Love made me hungry. Hungry for food and hungry for the approval and appreciation of the boy I was in love with. So I stood beside him and and watched as he prepared a meal. Watched his hands and the way h6e selected the spices. Saw that salt and onions, more often than not, were an excellent idea. I watched and learnt to prepare food from the heart, for the heart. To use the right vinegar for the dumplings. Star anise for one dish, cumin and cinnamon for another. Basil and thyme for the meats, a squeeze of lemon for the fish.
One night I made a meal I had improvised from recipes. I remember slicing eggplant to fry them in cumin, tossing the onions, browning the chicken and watching the tomatoes simmer in what would eventually becoming kuzhambu, steaming rice on the side with some jeera and feeling a sense of incredible freedom. I finished my meal, set some aside for my lover and went bed. In the middle of the night he woke me up and told me he had never tasted anything better. That night, my love won.
I stopped cooking for many years. Along the way, I stopped loving. Or maybe it was the other way round. I stopped loving for many years, so I stopped cooking as well.
Thankfully I was surrounded by people who nourished and cooked and fed me tirelessly. Pumpkin risottos on Saturday afternoons, briyanis on Sundays fresh from my aunt’s kitchen, long pub lunches after going to church with the crew, takeout meals around the dining table at home with my parents – murthabas stuffed with mince meat, mee gorengs tossed and fried, roasted chicken with fragrant garlic rice and oyster sauce-drenched vegetables. The days and weeks and years are unclear, but it was a stream of food that I did not make, of generous love that I needed to heal.

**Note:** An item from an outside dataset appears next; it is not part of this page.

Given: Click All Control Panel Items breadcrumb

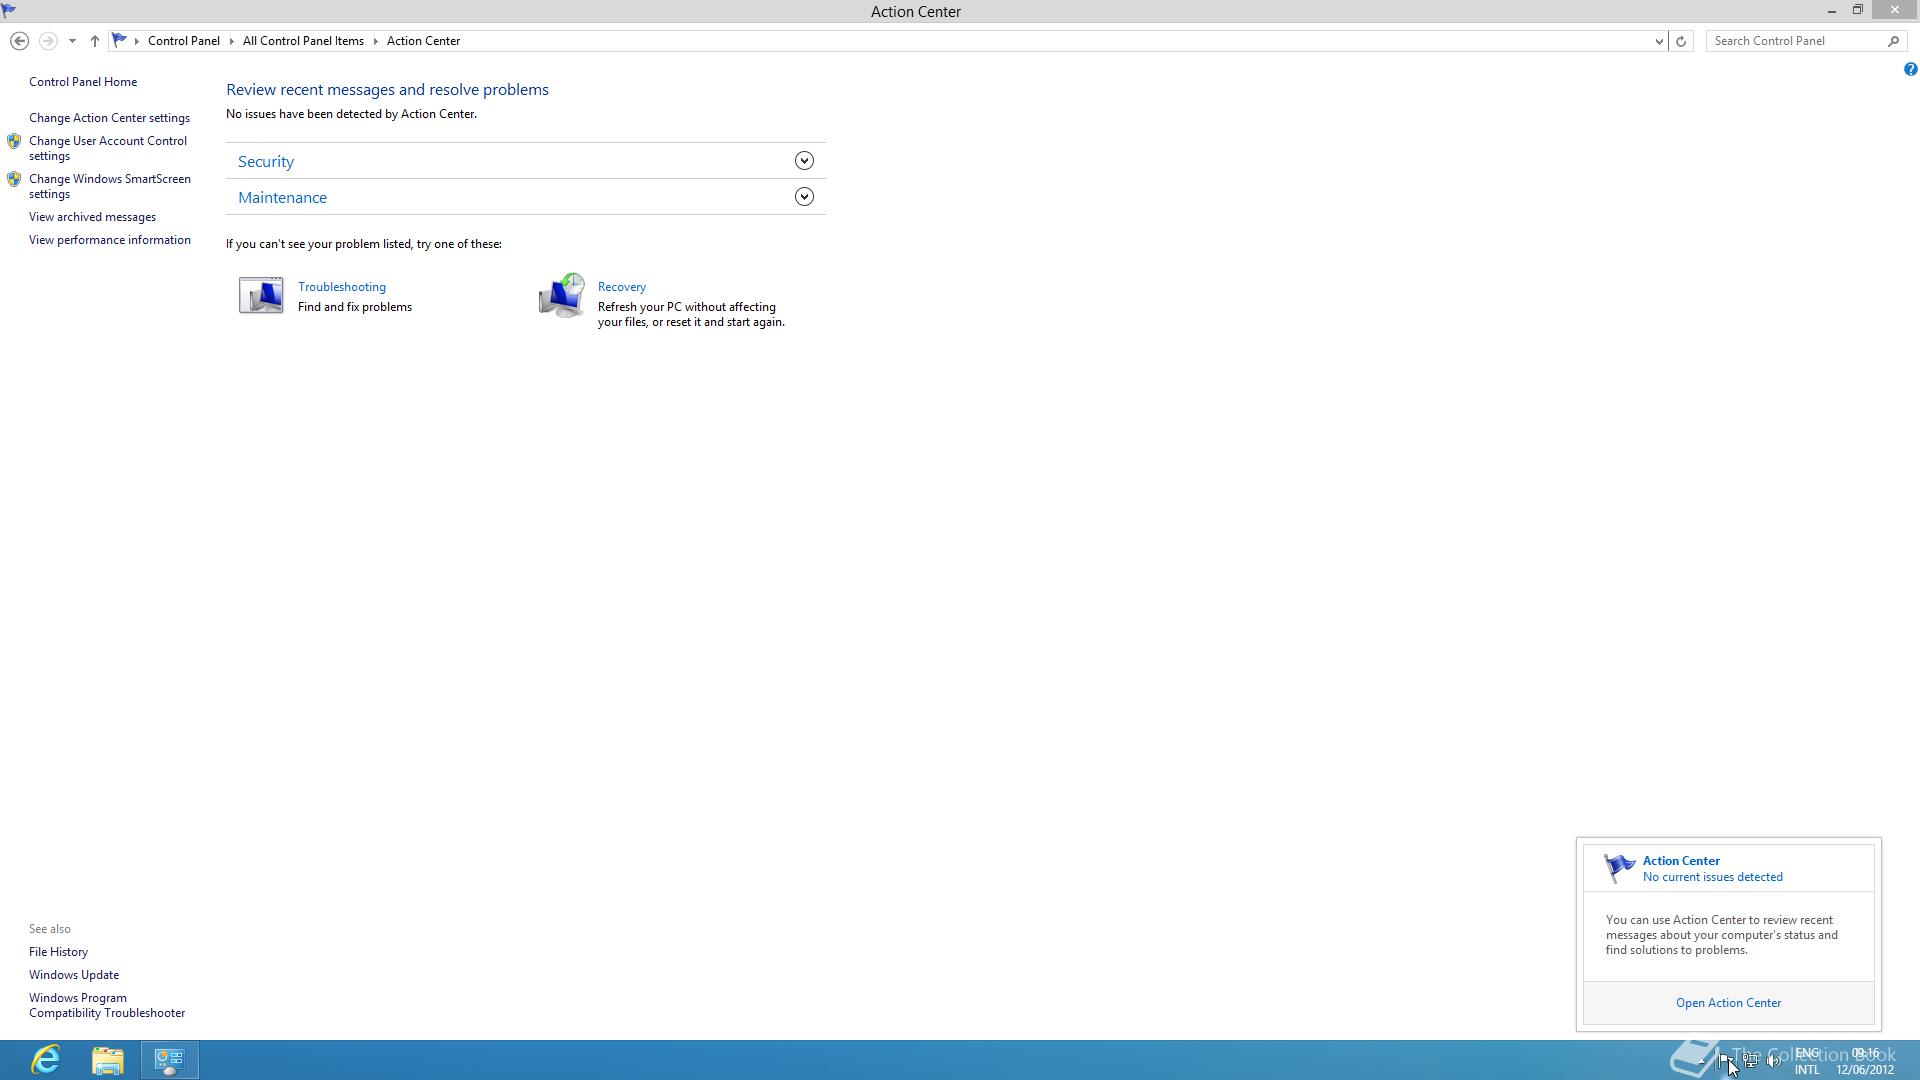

Someone I was talking to during this healing journey told me that perhaps I needed to go back to cooking again. A good activity for suppressed emotions, she said. To find yourself anew, return to where it began, she said.
So, I began again. Slowly. A lunch here, of shrimps and sambal and roasted potatoes. A dinner there, of parmigiana and a freshly tossed salad. The kitchen welcomed me into its space. My heart rose and fell with the smells and tastes that were created. My heart heaved a sigh of relief and slowly, slowly began to open itself up to beauty again.
Nothing humbles me more than watching someone make a meal for me. They were early days and he was whipping up a batch of brownies. We had been out late the night before, and yet here he was, up, yawning, having expressing and patiently stirring milk and eggs and butter and cocoa, double boiling and slow boiling and layering and pouring batter into cake tins. The house was filled with the warmest, most delicious smell of chocolate and butter and cake.
I remember watching him blurry-eyed with sleep, my toes curling with joy, a giant lump in my throat. Maybe that was the day I fell in love with him.
He makes food for me often. Breakfasts, in particular, because I know I will never put in the effort to feed myself in the morning. Little things, like buying me snacks from the airport. Filling my heart with the seemingly innocuous that mean more to me than big, grand gestures could. Because food nourishes my heart more than it does my body. Maybe because the process of preparing food is a thoughtful, mindful process. One which speaks of love more than many other things do.
I struggle with articulating these things to him. Instead, I cherish and enjoy everything he makes and tell myself to love him more, as much as I can, to love in a way that does justice to his love. It is a work in progress. Both inside and outside of the kitchen.